Currency trading is very fast, complex and needs a well considered strategy. That game plan has to be executed with nerve and skill. Trading successfully in a demo account for several weeks is essential but can lead to unwarranted confidence. Traders who invest Monopoly money will often take chances, leading to successful trades, that they wouldn’t dream of taking with real money.

Real trading requires answering honestly a number of questions that can be difficult to answer objectively when the subject is the self-same trader asking them. What are your financial trading goals? Looking for a quick buck? Seek elsewhere. You will have losses that wipe them out. Looking for secure, low-risk capital accumulation? Try AAA bonds instead.

Currency trading can be a stimulating mental game and an exhilarating adventure at the same time. The thrill of victory! The despair of (temporary) defeat! The mastery of the intricacies of Fibonacci, Parabolic SAR, Stochastic Oscillators and Doji Stars. All this, and much more, is part of Forex investing.

As a result, you have to be very honest with yourself and decide how (and whether) you are prepared to deal with the fear and pressure. Even professional traders do not have any certain system of ensuring profits and avoiding losses.

The pressure of deciding when to buy and when to sell is many times larger than in stock trading. The fear of loss is greater, in part because of the amplification provided by 100:1 or larger leverage.

Even winning can be problematic. With practice and persistence, provided you don’t quit too soon or run out of money too quickly, you will have periods when it all seems laughingly easy. That can lead to euphoria, which is great. But it can also lead to cockiness, which is fatal. Nothing will wipe out a trader quicker than arrogance. Confidence is essential, vanity is suicidal.

The other side of the coin to be avoided is too much second guessing. Successful trading requires bold moves based on sound judgment and confidence. Every decision is a small leap of faith, since no one can know in advance for certain what the outcome will be. Probability of one degree or another is the best that can be achieved.

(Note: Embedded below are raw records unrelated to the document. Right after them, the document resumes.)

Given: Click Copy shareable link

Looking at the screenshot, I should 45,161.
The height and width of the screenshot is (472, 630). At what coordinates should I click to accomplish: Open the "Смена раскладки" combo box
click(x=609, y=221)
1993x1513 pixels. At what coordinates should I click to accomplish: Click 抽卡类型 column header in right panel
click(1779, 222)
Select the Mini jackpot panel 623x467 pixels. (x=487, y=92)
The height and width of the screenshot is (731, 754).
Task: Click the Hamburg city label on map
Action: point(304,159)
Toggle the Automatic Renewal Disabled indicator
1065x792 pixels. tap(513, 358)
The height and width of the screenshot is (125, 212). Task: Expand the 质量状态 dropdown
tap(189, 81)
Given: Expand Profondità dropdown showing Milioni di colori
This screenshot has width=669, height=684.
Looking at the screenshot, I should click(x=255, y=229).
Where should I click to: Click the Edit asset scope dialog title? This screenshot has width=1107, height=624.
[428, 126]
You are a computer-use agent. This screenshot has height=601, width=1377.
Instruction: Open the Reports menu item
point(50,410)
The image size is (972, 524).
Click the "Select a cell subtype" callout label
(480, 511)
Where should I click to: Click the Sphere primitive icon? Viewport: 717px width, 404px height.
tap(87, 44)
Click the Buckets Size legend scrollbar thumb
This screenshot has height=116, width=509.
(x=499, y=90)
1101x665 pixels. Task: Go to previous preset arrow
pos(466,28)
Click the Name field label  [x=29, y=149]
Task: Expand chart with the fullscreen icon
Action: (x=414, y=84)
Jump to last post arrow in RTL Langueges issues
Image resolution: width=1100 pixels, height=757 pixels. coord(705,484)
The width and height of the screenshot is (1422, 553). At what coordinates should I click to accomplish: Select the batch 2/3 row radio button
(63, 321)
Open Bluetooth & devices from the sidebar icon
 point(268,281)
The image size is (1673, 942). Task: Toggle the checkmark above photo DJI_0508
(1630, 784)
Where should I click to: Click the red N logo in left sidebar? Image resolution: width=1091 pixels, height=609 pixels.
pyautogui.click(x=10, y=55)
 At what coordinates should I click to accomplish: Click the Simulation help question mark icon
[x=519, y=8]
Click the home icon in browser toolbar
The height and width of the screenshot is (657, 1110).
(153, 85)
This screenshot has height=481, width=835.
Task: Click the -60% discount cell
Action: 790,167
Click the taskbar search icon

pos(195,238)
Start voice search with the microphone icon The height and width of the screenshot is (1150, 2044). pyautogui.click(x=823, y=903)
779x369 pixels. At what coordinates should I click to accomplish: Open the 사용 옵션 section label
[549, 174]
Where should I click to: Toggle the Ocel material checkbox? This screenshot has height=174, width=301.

All this will be accompanied by the fear of loss of capital, which often leads to panic selling in the face of what would have been a temporary price movement. From such panics are depressions made, both psychological and economic.

Forex is a roller coaster ride. But if you have a good inner ear and a strong stomach, bolstered by the brain of a statistician and the nerves of a pro billiards player, you will be well suited to end the ride with full pockets.